Medal dla Falubazu? To jest cel Madsena

speedwaynews.pl 5 godzin temu

Leon Madsen po raz pierwszy od sezonu 2017 zmienił klub w polskich rozgrywkach. 37-letni Duńczyk dołączył do Stelmet Falubazu Zielona Góra, gdzie początek nie należał do najlepszych. Silnikowa rewolucja okazała się totalną klapą, przez co Madsen wrócił do dobrze znanych mu jednostek Briana Kargera. Od tego momentu wrócił ten żużlowiec, na którego czekali kibice zielonogórskiego Falubazu. Choć zanotował zdecydowany regres względem sezonu 2024, żużlowiec wyniósł cenną lekcje z tegorocznych rozgrywek.

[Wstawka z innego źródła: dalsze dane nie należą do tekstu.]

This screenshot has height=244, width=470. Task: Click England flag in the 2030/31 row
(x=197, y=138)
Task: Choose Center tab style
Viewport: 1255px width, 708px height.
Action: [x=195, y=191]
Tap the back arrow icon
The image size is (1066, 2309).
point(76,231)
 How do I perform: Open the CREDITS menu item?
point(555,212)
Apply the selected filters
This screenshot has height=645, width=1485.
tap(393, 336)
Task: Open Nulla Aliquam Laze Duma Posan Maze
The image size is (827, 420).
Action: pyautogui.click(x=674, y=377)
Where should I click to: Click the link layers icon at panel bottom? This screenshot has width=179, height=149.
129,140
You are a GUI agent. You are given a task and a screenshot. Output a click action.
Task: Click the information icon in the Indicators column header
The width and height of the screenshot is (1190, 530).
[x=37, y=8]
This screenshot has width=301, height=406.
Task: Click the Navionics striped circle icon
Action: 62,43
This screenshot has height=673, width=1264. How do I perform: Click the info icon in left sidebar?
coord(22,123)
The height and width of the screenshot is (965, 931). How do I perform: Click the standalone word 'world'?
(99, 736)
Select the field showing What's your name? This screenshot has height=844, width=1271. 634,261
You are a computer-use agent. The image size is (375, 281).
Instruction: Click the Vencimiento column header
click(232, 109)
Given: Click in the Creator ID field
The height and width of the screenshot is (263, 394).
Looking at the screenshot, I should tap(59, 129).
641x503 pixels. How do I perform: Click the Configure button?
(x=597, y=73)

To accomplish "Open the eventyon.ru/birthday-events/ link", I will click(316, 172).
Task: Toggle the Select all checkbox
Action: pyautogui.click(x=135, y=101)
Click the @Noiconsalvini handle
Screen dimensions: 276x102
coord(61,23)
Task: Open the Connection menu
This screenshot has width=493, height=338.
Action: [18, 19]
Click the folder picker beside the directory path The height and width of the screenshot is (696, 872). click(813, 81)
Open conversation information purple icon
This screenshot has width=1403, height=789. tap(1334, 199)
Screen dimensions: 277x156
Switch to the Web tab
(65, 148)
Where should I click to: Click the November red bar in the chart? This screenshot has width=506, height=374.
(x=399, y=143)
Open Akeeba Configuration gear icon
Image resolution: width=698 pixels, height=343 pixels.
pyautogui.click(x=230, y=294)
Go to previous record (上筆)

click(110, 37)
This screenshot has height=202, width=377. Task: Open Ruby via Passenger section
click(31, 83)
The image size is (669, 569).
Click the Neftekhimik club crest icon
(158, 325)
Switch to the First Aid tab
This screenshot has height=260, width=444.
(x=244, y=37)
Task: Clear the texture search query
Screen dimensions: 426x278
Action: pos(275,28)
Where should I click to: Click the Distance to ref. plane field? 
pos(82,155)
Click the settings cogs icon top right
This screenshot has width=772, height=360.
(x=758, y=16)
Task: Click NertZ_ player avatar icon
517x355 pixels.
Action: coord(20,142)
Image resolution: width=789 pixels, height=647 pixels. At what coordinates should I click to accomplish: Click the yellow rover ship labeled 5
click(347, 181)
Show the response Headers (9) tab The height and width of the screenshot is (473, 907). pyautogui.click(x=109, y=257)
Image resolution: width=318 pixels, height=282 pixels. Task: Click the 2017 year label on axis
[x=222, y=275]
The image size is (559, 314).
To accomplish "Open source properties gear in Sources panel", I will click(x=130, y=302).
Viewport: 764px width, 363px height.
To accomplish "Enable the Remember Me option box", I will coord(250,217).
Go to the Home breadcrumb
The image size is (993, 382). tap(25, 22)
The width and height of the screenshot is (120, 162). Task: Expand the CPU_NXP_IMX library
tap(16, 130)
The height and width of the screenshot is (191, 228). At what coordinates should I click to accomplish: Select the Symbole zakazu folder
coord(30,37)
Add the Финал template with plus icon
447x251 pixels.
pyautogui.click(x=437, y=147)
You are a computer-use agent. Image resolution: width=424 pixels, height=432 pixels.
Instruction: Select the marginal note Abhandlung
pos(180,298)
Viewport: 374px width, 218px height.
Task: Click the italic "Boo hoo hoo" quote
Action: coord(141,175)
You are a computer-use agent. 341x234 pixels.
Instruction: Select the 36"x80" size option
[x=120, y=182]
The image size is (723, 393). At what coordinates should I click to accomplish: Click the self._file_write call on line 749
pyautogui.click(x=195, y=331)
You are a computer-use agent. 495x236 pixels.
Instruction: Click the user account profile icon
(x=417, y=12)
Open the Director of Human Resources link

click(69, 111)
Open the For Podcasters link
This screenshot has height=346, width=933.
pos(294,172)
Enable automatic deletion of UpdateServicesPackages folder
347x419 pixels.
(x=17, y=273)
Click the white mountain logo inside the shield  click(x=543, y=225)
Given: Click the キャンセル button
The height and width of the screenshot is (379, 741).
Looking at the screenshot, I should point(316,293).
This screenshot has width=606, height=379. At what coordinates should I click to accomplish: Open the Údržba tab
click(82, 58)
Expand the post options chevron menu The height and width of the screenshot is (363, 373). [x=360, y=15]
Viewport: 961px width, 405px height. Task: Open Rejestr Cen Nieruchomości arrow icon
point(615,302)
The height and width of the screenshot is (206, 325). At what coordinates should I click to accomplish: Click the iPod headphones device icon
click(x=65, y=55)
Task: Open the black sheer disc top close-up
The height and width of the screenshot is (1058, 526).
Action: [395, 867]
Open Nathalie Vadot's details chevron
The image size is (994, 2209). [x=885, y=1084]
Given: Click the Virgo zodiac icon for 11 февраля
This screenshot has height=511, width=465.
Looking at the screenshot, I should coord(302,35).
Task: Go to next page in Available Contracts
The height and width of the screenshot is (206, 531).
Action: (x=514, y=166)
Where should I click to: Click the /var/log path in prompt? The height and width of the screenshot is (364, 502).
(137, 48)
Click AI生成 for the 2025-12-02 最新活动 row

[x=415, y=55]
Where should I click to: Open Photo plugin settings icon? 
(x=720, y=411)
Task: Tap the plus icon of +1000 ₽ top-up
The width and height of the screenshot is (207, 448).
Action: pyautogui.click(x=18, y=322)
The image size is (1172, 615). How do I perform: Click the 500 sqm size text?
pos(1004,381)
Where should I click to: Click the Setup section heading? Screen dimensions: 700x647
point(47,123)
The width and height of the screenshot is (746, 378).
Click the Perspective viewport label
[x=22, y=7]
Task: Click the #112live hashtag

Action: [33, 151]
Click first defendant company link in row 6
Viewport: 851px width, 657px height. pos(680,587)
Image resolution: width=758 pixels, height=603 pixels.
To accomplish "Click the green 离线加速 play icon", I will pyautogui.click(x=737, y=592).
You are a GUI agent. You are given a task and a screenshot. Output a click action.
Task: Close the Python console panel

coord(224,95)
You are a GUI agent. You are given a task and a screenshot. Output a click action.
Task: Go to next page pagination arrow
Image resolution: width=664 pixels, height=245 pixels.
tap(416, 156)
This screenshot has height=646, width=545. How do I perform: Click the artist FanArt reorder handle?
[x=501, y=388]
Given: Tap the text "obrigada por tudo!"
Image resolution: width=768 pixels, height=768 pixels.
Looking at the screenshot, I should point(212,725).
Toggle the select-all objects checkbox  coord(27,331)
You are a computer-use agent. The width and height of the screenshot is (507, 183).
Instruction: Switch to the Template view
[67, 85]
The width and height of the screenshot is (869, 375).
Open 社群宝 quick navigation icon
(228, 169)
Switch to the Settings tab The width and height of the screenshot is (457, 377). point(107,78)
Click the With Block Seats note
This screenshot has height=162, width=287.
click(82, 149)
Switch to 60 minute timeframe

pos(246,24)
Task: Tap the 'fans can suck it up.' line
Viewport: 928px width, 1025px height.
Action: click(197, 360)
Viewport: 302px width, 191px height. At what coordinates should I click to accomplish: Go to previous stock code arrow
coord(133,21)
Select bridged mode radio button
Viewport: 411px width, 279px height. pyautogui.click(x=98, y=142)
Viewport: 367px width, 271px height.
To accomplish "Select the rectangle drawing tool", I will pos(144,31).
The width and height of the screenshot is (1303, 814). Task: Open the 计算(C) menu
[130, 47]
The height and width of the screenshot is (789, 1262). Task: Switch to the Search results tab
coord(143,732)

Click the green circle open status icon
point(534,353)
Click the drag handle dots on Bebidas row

Na początku to było spore wyzwanie, bo zmieniłem klub po ośmiu latach. Ale mogę stwierdzić, iż to był dobry rok dla mnie, choć dla nas jako drużyny sezon był bardzo wymagający, bo niektórzy zawodnicy zmagali się z kontuzjami. Jestem w tym klubie szczęśliwy i patrzę z optymizmem na kolejny sezon w Falubazie. Jestem przekonany, iż niedalekiej przyszłości będziemy zwyciężać – powiedział Leon Madsen dla klubowych mediów Falubazu.

Tęsknił za Speedway Grand Prix

Leon Madsen po roku nieobecności wraca jako stały uczestnik Speedway Grand Prix. Jako rezerwowy pojechał w Pradze, gdzie pokazał się ze znacznie dobrej strony. Dzika karta na zawody w Holsted wystarczyła do tego, aby Duńczyk wrócił ze zdwojoną siłą. Czy tęsknił on za rywalizacją wśród najlepszych na świecie?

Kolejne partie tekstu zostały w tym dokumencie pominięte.